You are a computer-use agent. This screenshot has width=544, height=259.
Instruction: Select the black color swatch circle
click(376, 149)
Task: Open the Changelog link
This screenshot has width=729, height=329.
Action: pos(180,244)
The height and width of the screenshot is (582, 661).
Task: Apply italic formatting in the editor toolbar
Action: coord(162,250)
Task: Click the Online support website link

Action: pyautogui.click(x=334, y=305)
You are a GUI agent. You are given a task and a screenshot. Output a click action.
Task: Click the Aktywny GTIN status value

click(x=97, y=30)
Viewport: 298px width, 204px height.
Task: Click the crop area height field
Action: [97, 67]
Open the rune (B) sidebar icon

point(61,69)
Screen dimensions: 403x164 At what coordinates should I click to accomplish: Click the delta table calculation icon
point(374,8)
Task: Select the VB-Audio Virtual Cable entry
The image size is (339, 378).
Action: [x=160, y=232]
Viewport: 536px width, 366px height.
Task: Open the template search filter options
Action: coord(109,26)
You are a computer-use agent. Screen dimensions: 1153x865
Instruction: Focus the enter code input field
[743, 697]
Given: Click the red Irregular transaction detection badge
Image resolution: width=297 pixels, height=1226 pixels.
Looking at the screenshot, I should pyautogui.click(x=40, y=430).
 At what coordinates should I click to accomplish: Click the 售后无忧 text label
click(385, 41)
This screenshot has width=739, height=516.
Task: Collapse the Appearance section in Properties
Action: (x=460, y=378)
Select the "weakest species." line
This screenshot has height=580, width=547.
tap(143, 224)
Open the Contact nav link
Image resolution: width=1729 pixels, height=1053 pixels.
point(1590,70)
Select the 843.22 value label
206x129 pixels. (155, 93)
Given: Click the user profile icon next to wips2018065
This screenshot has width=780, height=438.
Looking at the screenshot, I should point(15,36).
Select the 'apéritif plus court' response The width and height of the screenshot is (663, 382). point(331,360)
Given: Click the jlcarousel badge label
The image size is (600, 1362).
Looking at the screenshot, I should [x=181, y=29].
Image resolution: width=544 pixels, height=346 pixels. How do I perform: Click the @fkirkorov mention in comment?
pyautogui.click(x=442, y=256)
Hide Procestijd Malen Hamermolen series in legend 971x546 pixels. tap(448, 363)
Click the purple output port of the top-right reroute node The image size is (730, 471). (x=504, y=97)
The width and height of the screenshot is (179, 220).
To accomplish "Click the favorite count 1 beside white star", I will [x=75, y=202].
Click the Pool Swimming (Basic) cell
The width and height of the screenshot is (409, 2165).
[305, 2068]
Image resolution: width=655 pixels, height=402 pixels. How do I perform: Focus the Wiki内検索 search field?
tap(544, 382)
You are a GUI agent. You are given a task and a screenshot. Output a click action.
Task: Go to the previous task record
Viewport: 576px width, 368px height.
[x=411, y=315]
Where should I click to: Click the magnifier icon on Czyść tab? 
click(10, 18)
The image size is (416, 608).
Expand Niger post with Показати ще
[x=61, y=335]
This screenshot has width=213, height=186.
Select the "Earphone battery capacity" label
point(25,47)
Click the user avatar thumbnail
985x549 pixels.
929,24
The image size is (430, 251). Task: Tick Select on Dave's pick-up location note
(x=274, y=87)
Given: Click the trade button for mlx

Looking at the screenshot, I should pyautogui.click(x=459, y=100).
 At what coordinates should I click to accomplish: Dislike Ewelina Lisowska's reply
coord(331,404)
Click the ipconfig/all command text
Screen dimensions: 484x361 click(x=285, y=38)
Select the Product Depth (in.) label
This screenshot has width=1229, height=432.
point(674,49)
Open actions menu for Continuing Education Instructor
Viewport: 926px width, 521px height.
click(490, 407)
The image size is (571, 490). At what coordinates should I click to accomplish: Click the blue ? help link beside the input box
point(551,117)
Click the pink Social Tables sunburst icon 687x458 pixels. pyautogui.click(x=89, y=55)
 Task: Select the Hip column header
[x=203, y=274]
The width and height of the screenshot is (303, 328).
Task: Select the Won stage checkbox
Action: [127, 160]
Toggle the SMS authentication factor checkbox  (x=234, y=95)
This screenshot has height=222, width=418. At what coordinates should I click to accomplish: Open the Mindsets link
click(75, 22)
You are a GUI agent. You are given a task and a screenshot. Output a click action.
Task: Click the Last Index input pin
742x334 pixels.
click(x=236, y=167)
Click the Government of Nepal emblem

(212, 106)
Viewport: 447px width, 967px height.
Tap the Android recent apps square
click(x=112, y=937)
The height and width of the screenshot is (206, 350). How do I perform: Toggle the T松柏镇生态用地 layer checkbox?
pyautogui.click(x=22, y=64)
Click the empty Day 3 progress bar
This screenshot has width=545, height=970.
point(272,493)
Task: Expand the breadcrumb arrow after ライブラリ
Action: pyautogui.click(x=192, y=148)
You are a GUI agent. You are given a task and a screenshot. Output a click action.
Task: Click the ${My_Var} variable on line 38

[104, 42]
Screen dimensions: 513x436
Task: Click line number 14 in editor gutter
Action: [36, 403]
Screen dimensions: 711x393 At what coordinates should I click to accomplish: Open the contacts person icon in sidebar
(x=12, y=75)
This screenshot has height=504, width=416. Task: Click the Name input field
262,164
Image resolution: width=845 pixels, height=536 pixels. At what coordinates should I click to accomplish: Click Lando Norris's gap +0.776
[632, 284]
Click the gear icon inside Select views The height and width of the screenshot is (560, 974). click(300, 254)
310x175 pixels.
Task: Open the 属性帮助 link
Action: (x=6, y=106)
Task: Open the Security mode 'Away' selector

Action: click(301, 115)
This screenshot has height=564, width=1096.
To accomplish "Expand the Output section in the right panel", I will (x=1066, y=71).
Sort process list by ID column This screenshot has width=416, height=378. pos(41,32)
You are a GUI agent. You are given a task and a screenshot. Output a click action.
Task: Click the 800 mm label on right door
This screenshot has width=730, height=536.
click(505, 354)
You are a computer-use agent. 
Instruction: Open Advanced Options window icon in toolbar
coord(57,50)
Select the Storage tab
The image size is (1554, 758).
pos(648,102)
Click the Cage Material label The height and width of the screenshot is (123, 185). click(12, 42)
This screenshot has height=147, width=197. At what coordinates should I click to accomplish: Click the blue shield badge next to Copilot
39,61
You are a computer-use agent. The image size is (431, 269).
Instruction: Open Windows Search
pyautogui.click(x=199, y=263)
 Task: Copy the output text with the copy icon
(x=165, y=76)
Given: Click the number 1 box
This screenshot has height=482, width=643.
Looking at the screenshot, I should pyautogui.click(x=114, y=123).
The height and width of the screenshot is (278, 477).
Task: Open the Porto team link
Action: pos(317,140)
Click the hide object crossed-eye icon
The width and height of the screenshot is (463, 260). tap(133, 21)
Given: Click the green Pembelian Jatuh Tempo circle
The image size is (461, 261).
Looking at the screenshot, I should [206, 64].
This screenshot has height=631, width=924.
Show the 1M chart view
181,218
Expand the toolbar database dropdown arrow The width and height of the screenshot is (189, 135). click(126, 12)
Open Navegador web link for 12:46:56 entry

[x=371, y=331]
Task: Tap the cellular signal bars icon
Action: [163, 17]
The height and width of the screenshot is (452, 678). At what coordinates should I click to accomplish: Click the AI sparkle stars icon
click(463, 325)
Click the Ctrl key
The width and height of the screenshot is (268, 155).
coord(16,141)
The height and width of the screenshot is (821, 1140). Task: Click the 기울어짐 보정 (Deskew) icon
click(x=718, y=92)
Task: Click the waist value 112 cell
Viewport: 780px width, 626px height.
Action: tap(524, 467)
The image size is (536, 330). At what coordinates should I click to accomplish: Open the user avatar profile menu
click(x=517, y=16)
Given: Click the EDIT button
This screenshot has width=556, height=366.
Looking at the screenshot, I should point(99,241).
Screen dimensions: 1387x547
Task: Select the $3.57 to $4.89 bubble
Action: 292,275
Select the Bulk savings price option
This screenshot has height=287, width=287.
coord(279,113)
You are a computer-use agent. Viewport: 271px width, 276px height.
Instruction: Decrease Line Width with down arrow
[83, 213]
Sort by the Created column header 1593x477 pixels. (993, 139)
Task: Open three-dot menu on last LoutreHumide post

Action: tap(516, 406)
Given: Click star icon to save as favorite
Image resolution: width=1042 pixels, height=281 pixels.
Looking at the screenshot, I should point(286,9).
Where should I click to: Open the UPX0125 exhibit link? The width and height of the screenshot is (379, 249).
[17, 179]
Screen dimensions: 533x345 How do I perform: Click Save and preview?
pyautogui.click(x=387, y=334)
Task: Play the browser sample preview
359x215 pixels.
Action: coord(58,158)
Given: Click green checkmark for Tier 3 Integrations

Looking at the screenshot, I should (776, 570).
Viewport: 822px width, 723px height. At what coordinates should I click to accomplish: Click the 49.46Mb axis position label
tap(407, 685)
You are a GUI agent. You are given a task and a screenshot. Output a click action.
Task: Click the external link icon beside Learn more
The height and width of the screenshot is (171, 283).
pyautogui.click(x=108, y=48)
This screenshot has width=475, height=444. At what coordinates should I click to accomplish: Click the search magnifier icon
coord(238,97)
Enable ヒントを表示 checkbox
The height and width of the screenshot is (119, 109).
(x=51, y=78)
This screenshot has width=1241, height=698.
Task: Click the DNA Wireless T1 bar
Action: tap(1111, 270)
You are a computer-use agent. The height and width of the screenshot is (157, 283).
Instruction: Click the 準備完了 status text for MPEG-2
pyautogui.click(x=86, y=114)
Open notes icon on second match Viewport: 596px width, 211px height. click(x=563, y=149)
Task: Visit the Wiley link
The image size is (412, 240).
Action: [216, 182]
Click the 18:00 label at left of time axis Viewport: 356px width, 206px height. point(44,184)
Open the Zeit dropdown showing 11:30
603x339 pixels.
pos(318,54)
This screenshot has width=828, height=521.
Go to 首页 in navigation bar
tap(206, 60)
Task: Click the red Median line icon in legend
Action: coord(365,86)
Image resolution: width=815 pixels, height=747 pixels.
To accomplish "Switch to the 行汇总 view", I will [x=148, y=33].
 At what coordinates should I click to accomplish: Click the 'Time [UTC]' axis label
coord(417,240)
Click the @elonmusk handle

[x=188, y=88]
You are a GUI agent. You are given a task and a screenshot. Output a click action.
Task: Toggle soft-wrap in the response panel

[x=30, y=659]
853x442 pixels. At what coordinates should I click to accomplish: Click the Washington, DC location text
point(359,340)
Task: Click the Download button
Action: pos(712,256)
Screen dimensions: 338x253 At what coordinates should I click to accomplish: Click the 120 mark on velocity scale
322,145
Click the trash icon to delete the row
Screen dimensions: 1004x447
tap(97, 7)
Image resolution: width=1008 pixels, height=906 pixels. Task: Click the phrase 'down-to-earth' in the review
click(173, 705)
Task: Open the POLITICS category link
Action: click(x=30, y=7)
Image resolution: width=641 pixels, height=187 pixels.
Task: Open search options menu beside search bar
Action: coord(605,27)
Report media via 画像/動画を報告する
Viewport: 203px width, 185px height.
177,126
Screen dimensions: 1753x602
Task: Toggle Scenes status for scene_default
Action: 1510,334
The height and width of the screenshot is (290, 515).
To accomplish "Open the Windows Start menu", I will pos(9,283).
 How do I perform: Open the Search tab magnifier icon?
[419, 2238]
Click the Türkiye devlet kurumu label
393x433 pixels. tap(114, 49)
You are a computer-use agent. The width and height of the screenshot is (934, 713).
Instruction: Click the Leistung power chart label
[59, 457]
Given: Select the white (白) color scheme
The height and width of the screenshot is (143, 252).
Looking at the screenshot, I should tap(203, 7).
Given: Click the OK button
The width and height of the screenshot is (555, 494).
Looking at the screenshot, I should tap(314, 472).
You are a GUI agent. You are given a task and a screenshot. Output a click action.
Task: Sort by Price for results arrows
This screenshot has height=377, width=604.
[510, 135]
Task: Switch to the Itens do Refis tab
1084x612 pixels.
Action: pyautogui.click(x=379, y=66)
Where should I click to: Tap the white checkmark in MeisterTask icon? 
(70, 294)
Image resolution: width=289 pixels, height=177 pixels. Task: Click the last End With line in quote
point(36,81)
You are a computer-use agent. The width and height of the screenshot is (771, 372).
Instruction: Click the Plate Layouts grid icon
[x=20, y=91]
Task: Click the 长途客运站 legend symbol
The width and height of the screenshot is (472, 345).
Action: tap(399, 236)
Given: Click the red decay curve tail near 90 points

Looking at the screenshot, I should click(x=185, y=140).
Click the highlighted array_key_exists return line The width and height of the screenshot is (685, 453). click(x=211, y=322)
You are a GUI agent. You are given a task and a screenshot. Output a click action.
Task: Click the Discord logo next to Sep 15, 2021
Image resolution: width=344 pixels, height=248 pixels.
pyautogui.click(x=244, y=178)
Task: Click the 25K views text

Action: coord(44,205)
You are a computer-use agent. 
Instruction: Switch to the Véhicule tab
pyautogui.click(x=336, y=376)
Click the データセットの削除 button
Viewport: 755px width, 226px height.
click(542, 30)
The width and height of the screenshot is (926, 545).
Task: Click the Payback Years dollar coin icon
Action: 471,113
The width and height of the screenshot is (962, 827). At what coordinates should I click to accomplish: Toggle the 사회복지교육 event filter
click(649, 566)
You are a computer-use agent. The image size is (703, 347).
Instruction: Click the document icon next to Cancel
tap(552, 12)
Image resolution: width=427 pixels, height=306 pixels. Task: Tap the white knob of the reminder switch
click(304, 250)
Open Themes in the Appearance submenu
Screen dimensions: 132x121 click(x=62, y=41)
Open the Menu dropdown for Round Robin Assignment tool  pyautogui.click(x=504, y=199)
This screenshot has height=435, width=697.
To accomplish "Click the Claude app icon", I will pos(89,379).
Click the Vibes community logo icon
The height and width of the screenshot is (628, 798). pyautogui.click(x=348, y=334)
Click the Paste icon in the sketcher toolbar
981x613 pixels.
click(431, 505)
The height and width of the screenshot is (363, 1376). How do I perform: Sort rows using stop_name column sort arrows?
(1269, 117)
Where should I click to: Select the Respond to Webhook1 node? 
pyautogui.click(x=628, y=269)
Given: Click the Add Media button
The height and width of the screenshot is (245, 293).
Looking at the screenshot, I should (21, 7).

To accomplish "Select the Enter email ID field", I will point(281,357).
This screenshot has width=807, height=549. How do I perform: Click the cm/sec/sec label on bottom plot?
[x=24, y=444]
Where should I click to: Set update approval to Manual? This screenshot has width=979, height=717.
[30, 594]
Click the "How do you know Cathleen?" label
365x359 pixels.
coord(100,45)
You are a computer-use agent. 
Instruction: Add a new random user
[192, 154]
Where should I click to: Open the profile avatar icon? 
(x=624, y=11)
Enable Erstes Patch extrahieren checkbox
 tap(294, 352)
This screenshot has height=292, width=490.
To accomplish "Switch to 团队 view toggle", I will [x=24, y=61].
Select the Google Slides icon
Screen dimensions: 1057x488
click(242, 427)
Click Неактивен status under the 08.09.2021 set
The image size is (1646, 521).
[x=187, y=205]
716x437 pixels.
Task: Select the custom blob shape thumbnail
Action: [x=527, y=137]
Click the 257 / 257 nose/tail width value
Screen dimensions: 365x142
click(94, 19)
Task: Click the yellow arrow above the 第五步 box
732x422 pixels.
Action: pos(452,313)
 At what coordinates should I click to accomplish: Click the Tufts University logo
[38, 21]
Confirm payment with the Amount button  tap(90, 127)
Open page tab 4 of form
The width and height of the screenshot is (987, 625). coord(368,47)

....................

* EXERCISE AIM *
Output nothing but the lines from the one that contains "Tufts University logo" through the final line of the entries above, exactly as they appear.

* YOUR RESPONSE *
 At what coordinates should I click to accomplish: Click the Tufts University logo
[38, 21]
Confirm payment with the Amount button  tap(90, 127)
Open page tab 4 of form
The width and height of the screenshot is (987, 625). coord(368,47)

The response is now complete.